Metadata recorded for every session includes restaurant type, station position (grill, saute, fry, prep, pastry, bar, expo), menu category being prepared, time of day, service volume level (slow/steady/rush), and an equipment manifest. Kitchen layout sketches document station positions and traffic flow patterns. For front-of-house clips, table layouts and service sequences are logged.

The dataset spans the full environmental range of commercial food service: the intense heat and steam of grill and saute stations, the cold precision of pastry and garde manger, the rapid motion blur of rush-hour line work, the variable lighting from commercial hood ventilation systems, and the cluttered visual complexity of active commercial kitchens where dozens of ingredients, tools, and plates occupy every surface simultaneously.

Stage one automated pre-labeling applies DINOv2 for ingredient and tool segmentation, SAM2 for instance-level food item and utensil masks, and a custom food-state classifier trained to distinguish raw, cooking, and finished states for common commercial ingredients. Automated thermal zone estimation uses visual cues (steam, color change, surface texture) to flag potential food safety timing events.

Stage two human annotation is performed by annotators with commercial food service experience (ServSafe certified or equivalent). They add domain-specific labels: food preparation action taxonomy (100+ verbs covering cutting techniques, cooking methods, plating movements, and service actions), ingredient state tracking (raw, marinating, cooking, resting, plated, garnished), equipment operation phases, food safety compliance indicators (handwashing, glove changes, temperature checks, cross-contamination risks), and service workflow stages (ticket receive, prep, cook, plate, expo check, serve).

Stage three QA targets 95%+ agreement on action boundaries, 93%+ IoU on food item segmentation, and 97%+ on food safety event detection (food safety annotations are treated as safety-critical, similar to healthcare data).
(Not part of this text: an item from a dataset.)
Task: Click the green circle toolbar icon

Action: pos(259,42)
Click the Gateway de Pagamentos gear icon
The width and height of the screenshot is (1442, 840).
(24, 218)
Clips from fine dining environments receive additional plating aesthetics annotations -- garnish placement, sauce distribution, portion geometry -- from annotators with culinary arts training.

The complete taxonomy covers 100+ food service action verbs (julienne, brunoise, saute, deglaze, plate, garnish, bus, reset), 70+ ingredient categories with state attributes, 30+ kitchen tool and equipment types, 15 food safety compliance checkpoints, and 8 service workflow phases. This annotation depth enables training models that understand not just food manipulation mechanics, but the quality standards and safety protocols that define professional food service.

Claru's collector network includes active food service professionals across 15+ restaurant types in major metropolitan markets. Collection captures the full diversity of commercial food service -- from high-volume QSR lines processing hundreds of orders per hour to fine dining kitchens where a single plate may involve 15 minutes of precision plating. This breadth is essential for training food service robots that must adapt to different operational tempos and quality standards.

Custom campaigns can target specific restaurant types (QSR, fast-casual, fine dining), kitchen stations (grill, saute, pastry, bar), food categories (Asian cuisine knife work, Italian pasta preparation, bakery operations), or front-of-house service tasks. Turnaround from campaign specification to annotated delivery is typically 4-6 weeks.

Data is delivered in your preferred format with all sensor streams time-synchronized. Food safety annotations are available as separate layers that can be included or excluded based on your use case. Annotation exports support RLDS, HDF5, WebDataset, LeRobot, and custom schemas.